═══ TEXT FOR ANALYSIS ═══
To profile the nucleosome coverage pattern of a TF, we first extracted all reads of lengths between 100 and 220 bp in a window (− 5 kbp to + 5 kbp) around each binding site of the TF. For each read, we assigned a weight of the reciprocal of its GC bias. For each site, we split it into 15-bp bins and summed the weights of all reads whose midpoints fall within each bin, generating a GC-corrected midpoint coverage profile. For each TF, we averaged the midpoint coverage profiles of all its binding sites and normalized the 10-kbp window coverages to a mean of 1. The resulting coverage curve along the 10 kb window was then smoothed using a Savitzky-Golay filter with a window length of 150 bp and a polynomial order of 3 to generate the final coverage profile of the TF.

We extracted three features to quantify the coverage profile of each of the 854 selected TFs: (1) the mean coverage of the region flanking 1 kbp upstream and 1 kbp downstream of the center; (2) the coverage at the center; and (3) the amplitude of coverage peaks surrounding the center by a fast Fourier transform.

Single nucleotide substitution signature

The single nucleotide substitution (SNS) signatures were derived from six types: C > A, C > G, C > T, T > A, T > C, and T > G. Taking into account one upstream and one downstream adjacent base, a total of 6 × 4 × 4 = 96 combinations were involved. The relative abundance of each combination was calculated and denoted as the signature. The processes were adapted from the method developed by Wan et al. [6].
═══ RECORDS ═══
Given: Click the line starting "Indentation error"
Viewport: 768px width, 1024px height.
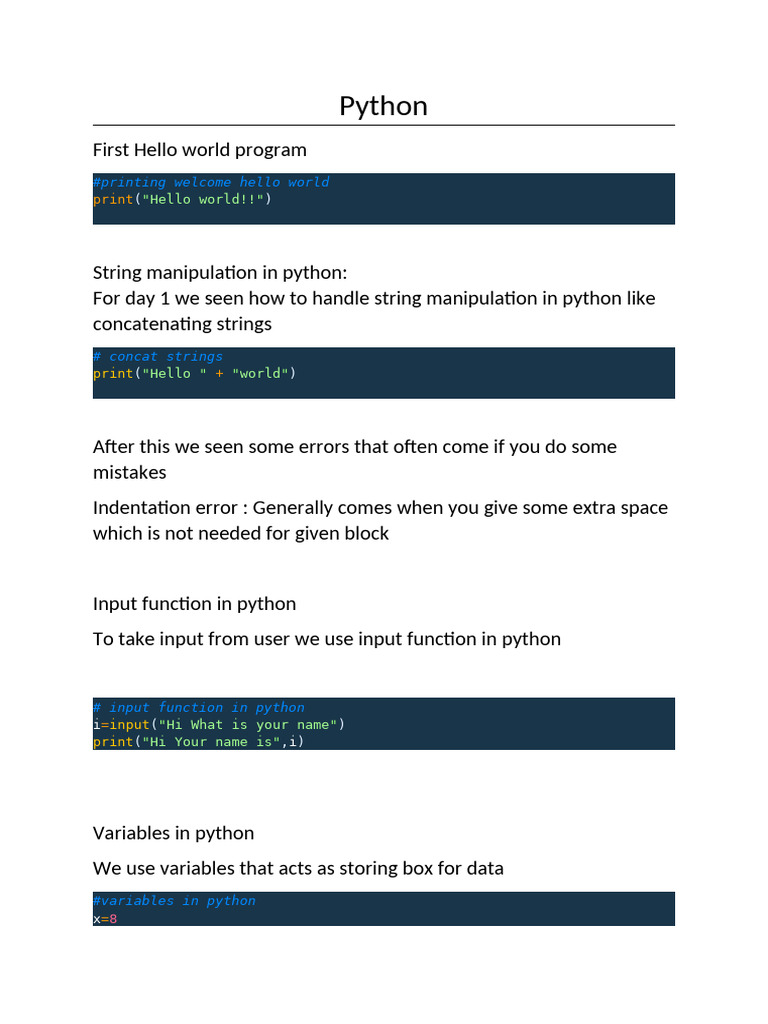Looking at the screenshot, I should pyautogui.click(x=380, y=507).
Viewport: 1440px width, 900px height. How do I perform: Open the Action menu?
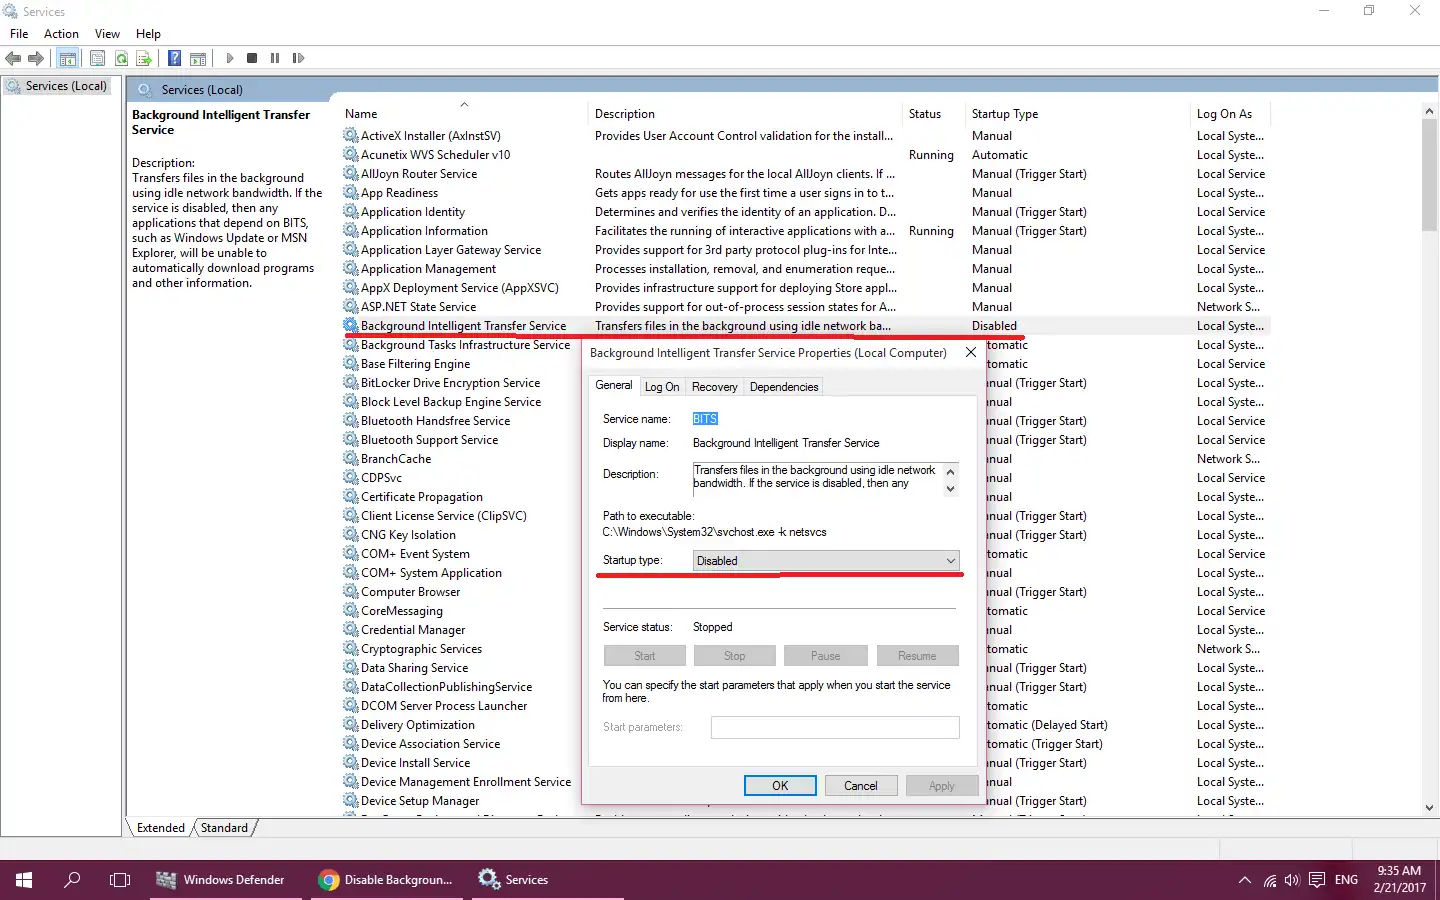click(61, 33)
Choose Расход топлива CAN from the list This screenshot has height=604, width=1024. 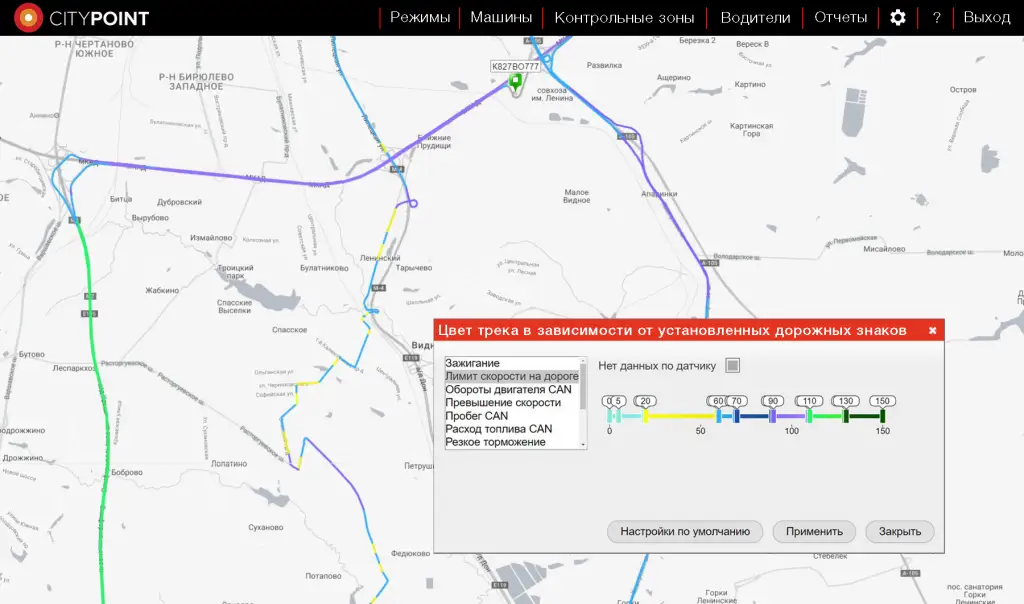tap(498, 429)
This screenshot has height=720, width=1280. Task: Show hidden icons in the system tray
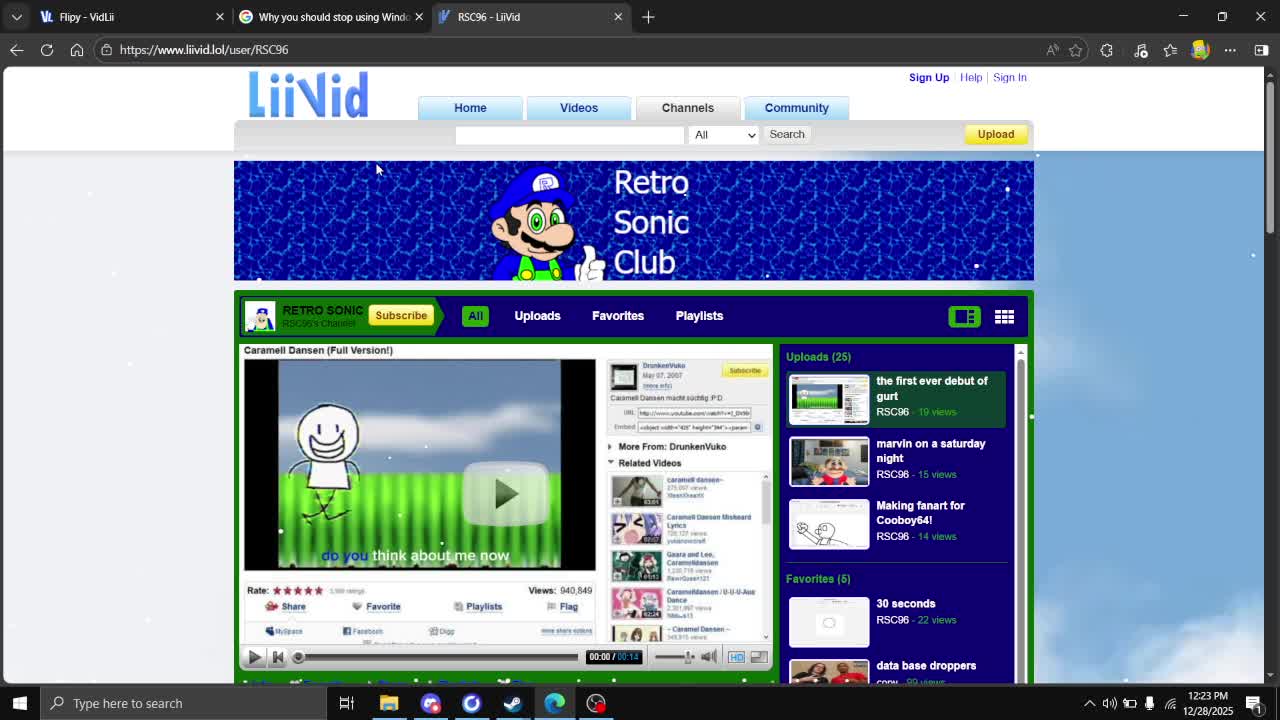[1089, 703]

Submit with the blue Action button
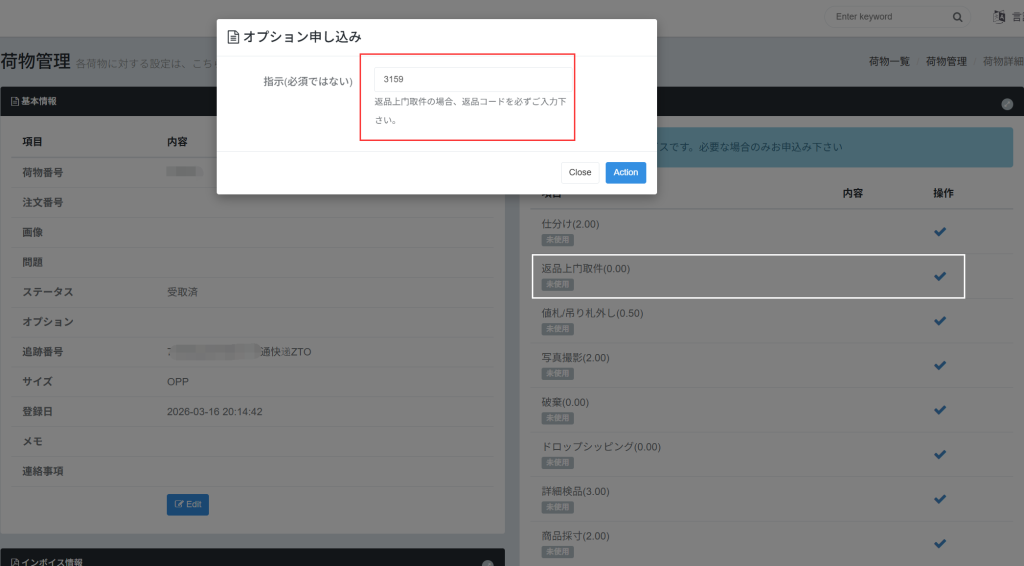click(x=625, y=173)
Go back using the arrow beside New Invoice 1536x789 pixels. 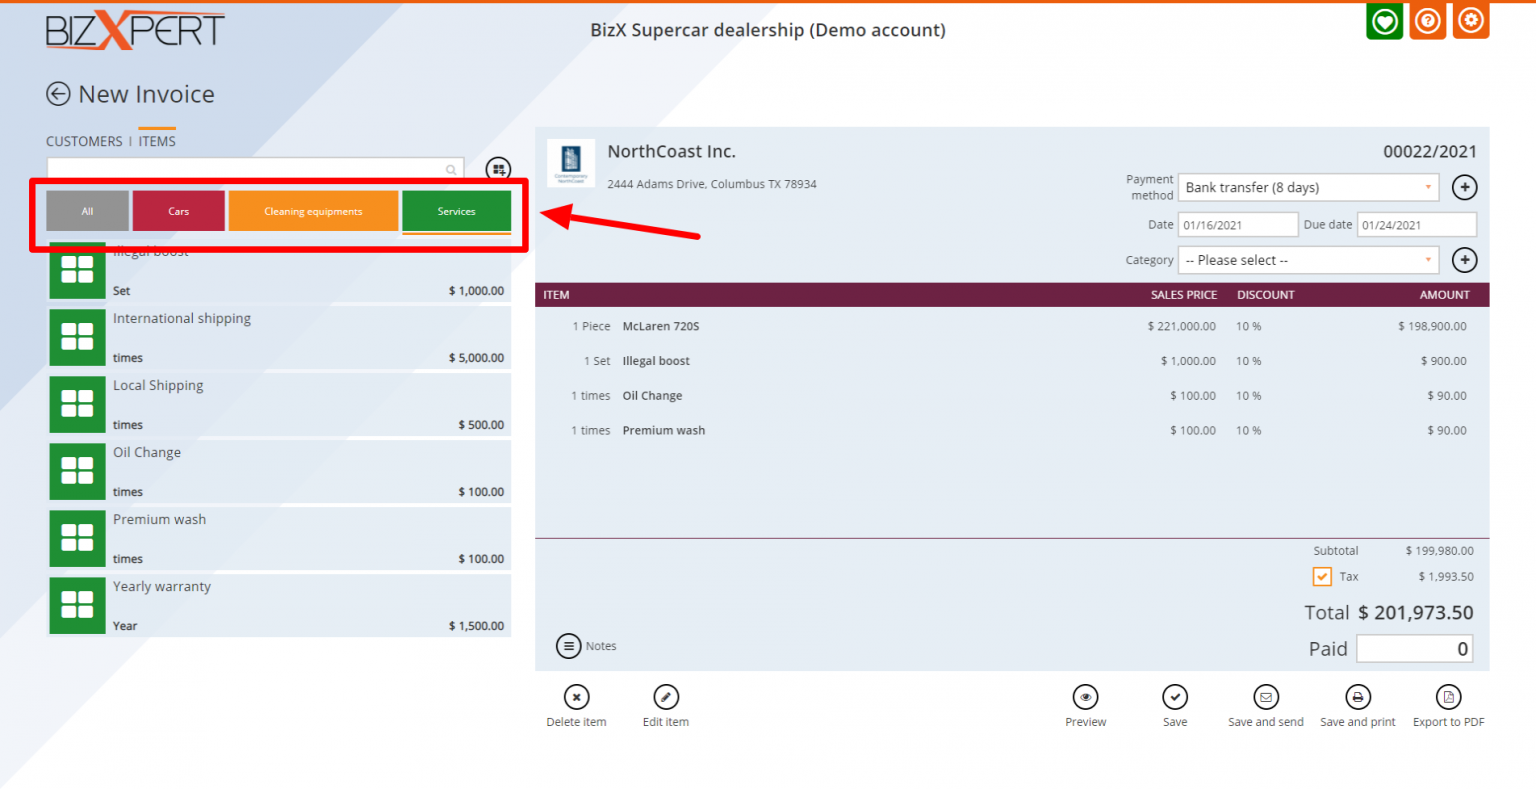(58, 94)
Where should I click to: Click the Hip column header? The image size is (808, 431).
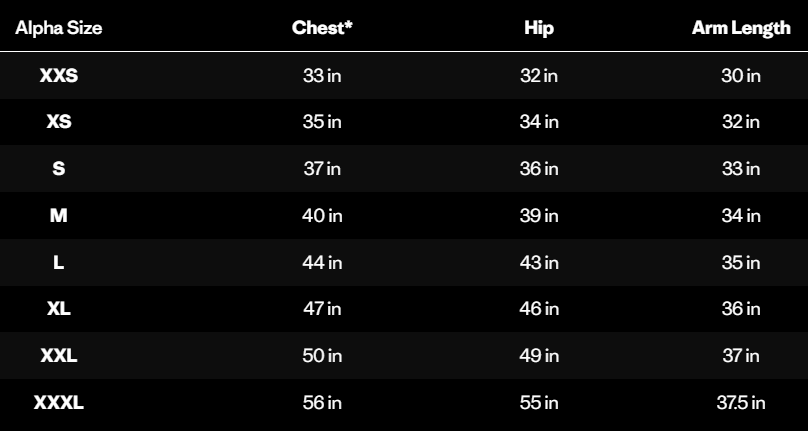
═══
**BRIEF:** Please output, word for word, the stretch of the nucleosome coverage text from "Single nucleotide substitution signature" through "et al. [6].".

**RESULT OF THE TASK:**
Single nucleotide substitution signature

The single nucleotide substitution (SNS) signatures were derived from six types: C > A, C > G, C > T, T > A, T > C, and T > G. Taking into account one upstream and one downstream adjacent base, a total of 6 × 4 × 4 = 96 combinations were involved. The relative abundance of each combination was calculated and denoted as the signature. The processes were adapted from the method developed by Wan et al. [6].